Both are evaluated by the guardrail model (vLLM) against your rule text — write the rules in plain English, one per line. Regex sanitization_rules run first as a fast path; the LLM handles everything else.

Option 1 — Tenant Portal (UI)

  1. Open the Tenant Portal → Tool Policies.
  2. Click the tool (e.g. check_vitals).
  3. Under Role access, for each role set the action (allow/redact/mask/block), the Data scope (comma-separated categories visible to that role), and the Input rules / Output rules (one per line).
  4. Save data policy.
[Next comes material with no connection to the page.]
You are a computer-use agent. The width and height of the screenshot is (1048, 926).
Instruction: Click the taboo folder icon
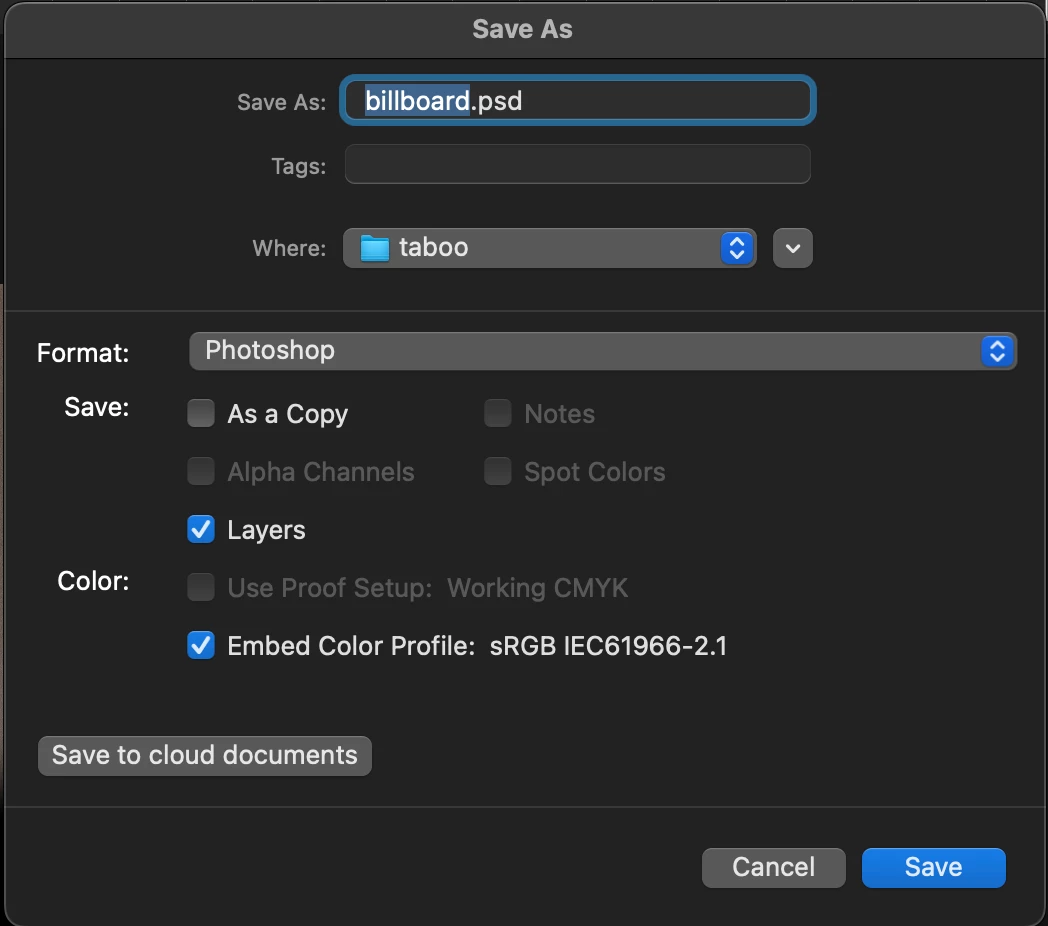tap(374, 248)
Nothing is saved until you click save.

Option 2 — API

Create or update a tool’s policy:

SHIELD=https://your-shield-data-plane
KEY="X-API-Key: <tenant-api-key>"

curl -X POST "$SHIELD/v1/data-policies/tools/lookup_employee/policy" \
  -H "$KEY" -H "Content-Type: application/json" \
  -d '{
    "tool_name": "lookup_employee",
    "role_policies": [
      {
        "role": "employee",
        "action": "redact",
        "redaction_level": "partial",
        "data_scope": ["directory"],
        "input_rules": [
          "Allow lookup of exactly one employee_id",
          "Block bulk or name-only lookups"
        ],
        "output_rules": [
          "Allow name, title, department, office",
          "Redact work_email and any phone number",
          "Block date of birth, SSN, and home address"
        ]
      },
      {
        "role": "hr_admin",
        "action": "allow",
        "data_scope": ["directory", "compensation"]
      }
    ],
    "compliance_framework": "hipaa",
    "audit_required": true
  }'

View or delete it:

curl "$SHIELD/v1/data-policies/tools/lookup_employee/policy" -H "$KEY"
curl -X DELETE "$SHIELD/v1/data-policies/tools/lookup_employee/policy" -H "$KEY"

Dry-run the AI sanitizer against a sample before saving:

curl -X POST "$SHIELD/v1/data-policies/preview-sanitization" \
  -H "$KEY" -H "Content-Type: application/json" \
  -d '{"payload":"name=Sarah Chen, ssn=123-45-6789","intent":"never reveal SSN","stage":"output","tool_name":"lookup_employee"}'

Field reference

role_policies[]

Field Values Notes
role any role string matched against the caller’s user_role
action allow · redact · mask · block what happens on a match
data_scope list of category names categories this role may see
redaction_level none · partial · full how aggressively to mask
input_rules list of strings checked against tool params
output_rules list of strings checked against tool output

Top level: sanitization_rules[] (regex: regex, replacement, severity, action), sanitization_intent (NL), sanitization_mode (regex · ai · both), scope_mappings[], compliance_framework (hipaa · pci_dss · gdpr), audit_required, retention_days.

Tips

  • Start in monitor mode (see Policy Lifecycle) to watch what would block before enforcing.
  • Keep output_rules specific — list the fields a role may see, then block the rest. Vague rules let the model over- or under-redact.
  • severity: "critical" on a sanitization rule always escalates to block.